It was not a usual Friday afternoon on the Hill: This occasion only happens once every ten to fifteen years of the college’s 182 years of existence.
Students dressed in red, faculty cancelled all classes starting 1:30 p.m. “This invigorating vibe is so different but it feels so good,” say Christopher Cole ’14 from Detroit, Mich.
On Friday, Oct. 11, Adam S. Weinberg was inaugurated as the 20th president of Denison University.

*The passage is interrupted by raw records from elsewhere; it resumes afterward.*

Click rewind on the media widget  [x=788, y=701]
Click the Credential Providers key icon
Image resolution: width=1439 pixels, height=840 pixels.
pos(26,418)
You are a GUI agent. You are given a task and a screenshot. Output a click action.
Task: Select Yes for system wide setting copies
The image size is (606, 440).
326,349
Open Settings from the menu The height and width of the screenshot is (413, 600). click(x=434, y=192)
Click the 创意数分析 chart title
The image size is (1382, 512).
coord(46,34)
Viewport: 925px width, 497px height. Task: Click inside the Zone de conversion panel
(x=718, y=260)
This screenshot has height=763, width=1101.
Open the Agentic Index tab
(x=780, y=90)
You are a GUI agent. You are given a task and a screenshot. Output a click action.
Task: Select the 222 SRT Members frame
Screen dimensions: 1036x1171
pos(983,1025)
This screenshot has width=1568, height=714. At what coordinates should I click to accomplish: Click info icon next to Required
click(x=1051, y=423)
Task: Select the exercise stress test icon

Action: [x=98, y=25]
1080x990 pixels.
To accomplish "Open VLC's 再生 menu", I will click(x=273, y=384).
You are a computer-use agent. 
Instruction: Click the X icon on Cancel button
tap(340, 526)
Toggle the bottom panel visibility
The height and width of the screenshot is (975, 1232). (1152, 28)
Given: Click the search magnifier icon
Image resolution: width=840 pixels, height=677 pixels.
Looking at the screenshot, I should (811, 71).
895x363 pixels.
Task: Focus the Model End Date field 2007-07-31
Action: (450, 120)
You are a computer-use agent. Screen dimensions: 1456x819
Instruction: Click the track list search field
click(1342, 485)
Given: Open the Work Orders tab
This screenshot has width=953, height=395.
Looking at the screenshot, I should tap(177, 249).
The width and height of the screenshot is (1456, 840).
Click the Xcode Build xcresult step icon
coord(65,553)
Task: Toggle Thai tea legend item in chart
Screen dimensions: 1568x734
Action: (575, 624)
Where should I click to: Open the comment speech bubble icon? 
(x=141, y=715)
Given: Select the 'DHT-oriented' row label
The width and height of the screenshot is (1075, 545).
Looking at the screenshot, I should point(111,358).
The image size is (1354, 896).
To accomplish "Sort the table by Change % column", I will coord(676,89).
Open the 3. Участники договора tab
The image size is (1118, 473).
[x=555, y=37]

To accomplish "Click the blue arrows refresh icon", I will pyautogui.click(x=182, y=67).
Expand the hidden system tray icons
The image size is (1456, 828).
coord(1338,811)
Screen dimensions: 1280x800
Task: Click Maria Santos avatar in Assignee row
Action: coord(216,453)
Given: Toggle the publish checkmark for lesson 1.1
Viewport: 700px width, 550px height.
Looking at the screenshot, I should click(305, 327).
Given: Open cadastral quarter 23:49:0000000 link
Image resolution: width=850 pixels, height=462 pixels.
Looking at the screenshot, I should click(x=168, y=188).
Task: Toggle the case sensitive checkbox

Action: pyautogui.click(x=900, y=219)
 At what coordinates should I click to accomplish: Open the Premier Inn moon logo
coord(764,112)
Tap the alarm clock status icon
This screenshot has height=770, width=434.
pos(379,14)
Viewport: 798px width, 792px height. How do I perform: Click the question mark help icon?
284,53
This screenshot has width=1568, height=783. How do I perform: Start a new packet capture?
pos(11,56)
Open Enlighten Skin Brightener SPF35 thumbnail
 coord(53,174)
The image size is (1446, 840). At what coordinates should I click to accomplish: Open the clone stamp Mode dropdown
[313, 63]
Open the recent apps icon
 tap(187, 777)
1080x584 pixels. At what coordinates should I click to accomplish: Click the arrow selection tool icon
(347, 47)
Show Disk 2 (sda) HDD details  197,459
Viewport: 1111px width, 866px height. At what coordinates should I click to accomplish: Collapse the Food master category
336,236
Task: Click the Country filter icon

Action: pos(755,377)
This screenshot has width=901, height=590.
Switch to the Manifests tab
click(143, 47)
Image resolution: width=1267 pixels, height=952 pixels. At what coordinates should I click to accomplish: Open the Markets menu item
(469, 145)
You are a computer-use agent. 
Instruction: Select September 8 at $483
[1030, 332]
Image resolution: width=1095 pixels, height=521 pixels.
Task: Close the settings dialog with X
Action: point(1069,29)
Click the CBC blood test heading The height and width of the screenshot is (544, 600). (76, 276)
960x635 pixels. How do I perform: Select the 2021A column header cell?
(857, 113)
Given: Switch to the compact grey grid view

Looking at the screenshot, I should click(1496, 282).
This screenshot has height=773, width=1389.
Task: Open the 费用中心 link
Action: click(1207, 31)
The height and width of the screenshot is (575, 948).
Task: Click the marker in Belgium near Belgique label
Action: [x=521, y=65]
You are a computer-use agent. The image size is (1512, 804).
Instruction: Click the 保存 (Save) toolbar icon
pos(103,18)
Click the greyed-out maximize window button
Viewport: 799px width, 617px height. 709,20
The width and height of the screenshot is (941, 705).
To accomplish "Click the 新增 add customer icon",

The ceremony took place outdoors on the college’s Reese~Shackelford Common, in front of a crowd of well-wishers including members of the Board of Trustees, faculty, staff members, emeriti faculty, students, alumni, Granville community member.
The scene resembled that in the Induction ceremony, but this time, students were in line on the two sides of the walk leading into the Commons, cheerfully clapping and greeting as Denison’s faculty, staff and special guests led the way for Adam S. Weinberg into the ceremony.
Denison’s Chair of the Board of Trustees Thomas A. Hoaglin welcomed the guests. “Today, we formally induct Adam Weinberg into our family, and we bestow upon him the symbols of the presidency.”
Representatives of Denison constituencies offered remarks and greeting for President Weinberg, including Provost, Kimberly Coplin; Student body President Ana Morales; Catherine Dollard, associate professor of history and chair of the faculty; Zaven Karian, professor emeritus of computer science and mathematics; Casey Chroust, member of the class of 1997 and president of Denison Alumni Council; and Sandra Cook, an associate in the Office of the Registrar and president of the Denison Operating Working Staff.
Also present in the special ceremony were Denison three most recent presidents: Andrew De Rocco (1984-1988), Michele Myers (1989-1998), and Dale T. Knobel (1998-2013). Hoaglin extended the college’s warm gratitude to their accomplishments, service and dedication to the college.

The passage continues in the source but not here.